Assignment> Show every line of the data where the word "with" can be found.

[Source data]
------------------------------------------------------------------------

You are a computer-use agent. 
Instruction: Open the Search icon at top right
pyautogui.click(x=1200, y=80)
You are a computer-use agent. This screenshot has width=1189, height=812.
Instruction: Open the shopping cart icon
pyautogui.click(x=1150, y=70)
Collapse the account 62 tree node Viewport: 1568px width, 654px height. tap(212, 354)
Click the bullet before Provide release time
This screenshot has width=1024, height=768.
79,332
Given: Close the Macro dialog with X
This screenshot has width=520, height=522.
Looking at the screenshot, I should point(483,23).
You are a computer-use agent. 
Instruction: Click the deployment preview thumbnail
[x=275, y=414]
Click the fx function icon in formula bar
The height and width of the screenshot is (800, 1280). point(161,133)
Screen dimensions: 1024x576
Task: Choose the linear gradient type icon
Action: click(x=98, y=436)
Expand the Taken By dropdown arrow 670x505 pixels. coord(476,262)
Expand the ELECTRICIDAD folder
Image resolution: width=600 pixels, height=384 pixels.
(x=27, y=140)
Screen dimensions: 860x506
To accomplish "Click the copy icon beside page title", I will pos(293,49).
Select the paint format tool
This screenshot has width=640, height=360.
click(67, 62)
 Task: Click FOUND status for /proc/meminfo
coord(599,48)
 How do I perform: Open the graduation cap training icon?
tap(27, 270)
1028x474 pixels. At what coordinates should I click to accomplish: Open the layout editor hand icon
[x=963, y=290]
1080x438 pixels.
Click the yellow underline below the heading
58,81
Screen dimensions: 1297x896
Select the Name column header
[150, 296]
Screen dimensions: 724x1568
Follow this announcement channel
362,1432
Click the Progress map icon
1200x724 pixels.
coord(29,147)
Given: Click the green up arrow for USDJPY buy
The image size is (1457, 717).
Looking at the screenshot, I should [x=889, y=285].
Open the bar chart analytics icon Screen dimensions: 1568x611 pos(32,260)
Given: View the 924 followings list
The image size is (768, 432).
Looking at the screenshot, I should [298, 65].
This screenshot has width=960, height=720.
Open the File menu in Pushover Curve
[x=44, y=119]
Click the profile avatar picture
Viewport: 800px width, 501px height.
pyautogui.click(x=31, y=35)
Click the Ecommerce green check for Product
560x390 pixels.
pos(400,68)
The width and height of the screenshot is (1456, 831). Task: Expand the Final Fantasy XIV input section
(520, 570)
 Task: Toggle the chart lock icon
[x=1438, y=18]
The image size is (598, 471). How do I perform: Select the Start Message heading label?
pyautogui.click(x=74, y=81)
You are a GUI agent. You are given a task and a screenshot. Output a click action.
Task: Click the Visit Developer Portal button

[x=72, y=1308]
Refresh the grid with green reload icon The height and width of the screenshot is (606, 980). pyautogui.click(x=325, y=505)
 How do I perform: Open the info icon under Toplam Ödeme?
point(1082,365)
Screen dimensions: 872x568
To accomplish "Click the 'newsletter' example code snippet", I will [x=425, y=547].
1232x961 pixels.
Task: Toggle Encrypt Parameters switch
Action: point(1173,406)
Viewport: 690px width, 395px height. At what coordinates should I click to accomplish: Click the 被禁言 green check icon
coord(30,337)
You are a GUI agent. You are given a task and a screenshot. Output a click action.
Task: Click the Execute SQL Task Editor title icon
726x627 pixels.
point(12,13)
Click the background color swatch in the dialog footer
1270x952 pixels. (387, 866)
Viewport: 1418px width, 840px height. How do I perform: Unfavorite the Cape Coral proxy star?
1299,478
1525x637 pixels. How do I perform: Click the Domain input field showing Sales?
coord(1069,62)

------------------------------------------------------------------------

Response for this exercise>
Given: Close the Macro dialog with X
Refresh the grid with green reload icon The height and width of the screenshot is (606, 980). pyautogui.click(x=325, y=505)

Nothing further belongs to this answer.